Mitch McConnell says that sexual assault allegations against Supreme Court nominee Brett Kavanaugh have been brought forward “in an irregular manner,” accusing Democrats of searching for a scandal to try and delay or derail the confirmation process.
First reported by the New York Times, a woman accused Kavanaugh and a male friend of sexual assault more than 30 years ago at a party when they were teenagers.
Kavanaugh is currently a judge on the D.C. Circuit Court of Appeals and was nominated by President Trump to serve on the U.S. Supreme Court following the retirement of Justice Anthony Kennedy.
McConnell said that Senate Democrats have known about the accusations for weeks and should have raised their concerns earlier.
“They did not raise it in the closed session, the proper forum where such an allegation could been addressed with discretion and sensitivity,” McConnell said in a speech on the senate floor.
“They did not raise it in the thousand-plus follow-up questions that Senators sent to Judge Kavanaugh in writing. But now – at the 11th hour, with committee votes on the schedule, after Democrats have spent weeks and weeks searching for any possible reason that the nomination should be delayed.”
Last week McConnell said that the Senate would vote on Kavanaugh’s confirmation during the last week of September, just in time for him to be on the bench for the Supreme Court’s next term, which starts Oct 1.

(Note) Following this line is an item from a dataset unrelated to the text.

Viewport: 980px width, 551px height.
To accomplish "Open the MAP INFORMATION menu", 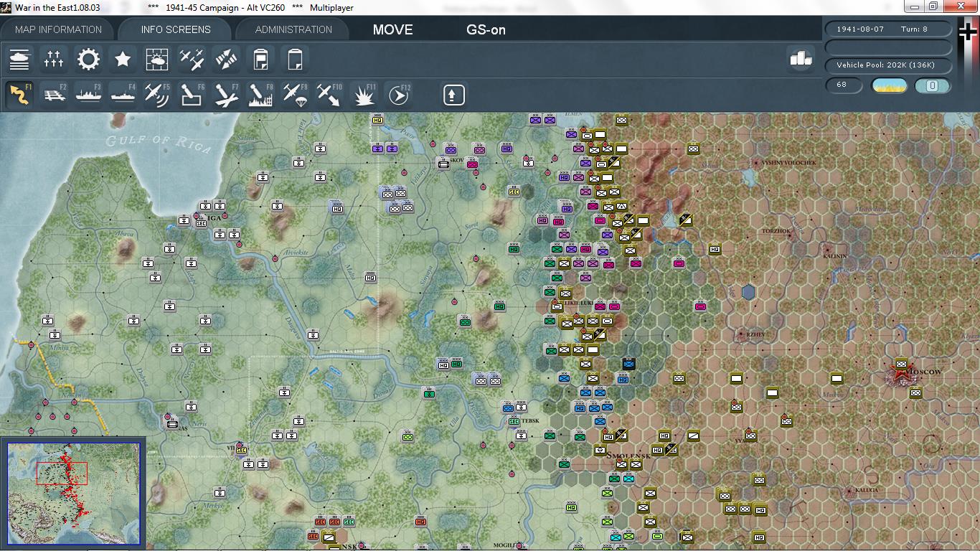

But first the Senate Judiciary Committee has to approve the confirmation. Kavanaugh and his accuser are both scheduled to testify during a hearing on Monday.
McConnell praised the committee’s Chair Chuck Grassley, a Republican from Iowa, for “following standard practice and regular order.”
“He plans to pursue this matter by the book. With bipartisan interviews of both judge Kavanaugh and Dr. Ford,” McConnell said.
The Washington Post identified Kavanaugh’s accuser as Christine Blasey Ford, a professor who teachers at Palo Alto University in California.
She alleged that Kavanaugh pinned her to a bed and groped her during the party in the early 1980s and that she was afraid he might “inadvertently kill” her.
Sen. Rand Paul has not responded to a request for comment on the accusations.
Earlier this summer, Paul said he was “very worried” about Kavanaugh’s record ruling in favor of broad government power to collect data about U.S. citizens without a warrant, but later threw his support behind the nominee.